The Red Turtle demands a different approach than his short films. They have a minimalistic, sometime almost a monochrome charcoal- and watercolor style; in 2006 he even drew The Aroma of Tea with tea. ‘Californian’, multicolored 3D-animation, with perfect, smooth lines and proportions: it’s not really Dudok de Wit’s cup of tea. “Yet I don’t think that 2D is better in itself. Is a piano better than a guitar? 2D has the charm of imperfection. Only if you use it well at least. Otherwise it’s amateurish.”
A beautiful type of loneliness lurks inside a turtle. She shuffles onto the beach, lays eggs and leaves
Dudok de Wit did have to make compromises. Animating with a pencil, pen and paper turned out to be expensive and impractical: hence the choice for digital pens on Cintiq-tablets. With clear lines: otherwise it becomes too unstable. His film also contains 3D: for the turtle a model was made. “All those curves of that shell, and an pattern in addition to that: everything becomes distorted if the turtle moves around in the water. It is a nightmare to draw with the hand.”
Regarding color use they agreed to let one or two colors dominate in each scene. “Everything is green in the forest, elsewhere you have a blue sky and water with a pale yellow beach.” And night is also real black. Dudok de Wit enthusiastically says: “Blue became the color code for the night in the film. As a child I liked to be outside at night, and what caught my eye is that in the beginning is everything is blue, but later on it becomes a real black and white film. I wanted that too.”
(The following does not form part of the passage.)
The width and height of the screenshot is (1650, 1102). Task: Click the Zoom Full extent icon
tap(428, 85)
More radical was the choice to make The Red Turtle without text, on Ghibli’s advice. “Dialogue turned out to be an enormous struggle. I thought: with the right text, voice actors and music everything will blend together by itself. But I remained in doubt. At first we wrote an extreme huge amount of dialogue, then it became lesser, until only a few sentences remained. Then Ghibli said: leave out all of the text, it’s obvious like that.”
Dudok de Wit often asked Ghibli, who gave him as the ‘auteur’ all the space, for advice. “They have a lot more experience with feature films and a sensibility which pleases me greatly. No one can oversee a feature film as a whole, I didn’t always know what I did. In short films I knew it exactly, but when it came to The Red Turtle I often ran into a blind alley. For example, I wanted the castaway to build more rafts. He would try to escape at night, or from a different side of the island. But they said: that’s too many rafts.”
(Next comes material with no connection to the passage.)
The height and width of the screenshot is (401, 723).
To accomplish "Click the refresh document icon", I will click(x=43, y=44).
Leading a team of twenty to forty animators was also a new experience: Dudok de Wit normally works in his garden house in London and sometimes with two, three colleagues in a studio. “I did not draw along on purpose, I would have slowed down the process. I am not very strong at drawing proportions of muscles, hands and legs in movement. And as a director I have to solve new details every five minutes.”
Another feature film after The Red Turtle? With pleasure, Dudok de Wit says. But offering millions of euros out of the blue for a small auteur film like Ghibli and the French Wild Bunch did: that is somewhat unique. Ghibli works in mysterious ways: the Japanese studio could close soon if patriarchs Miyazaki and Takahata stop. “Perhaps The Red Turtle is a one-off experiment, or perhaps the beginning of more. I really don’t know. In August we continue our talks.”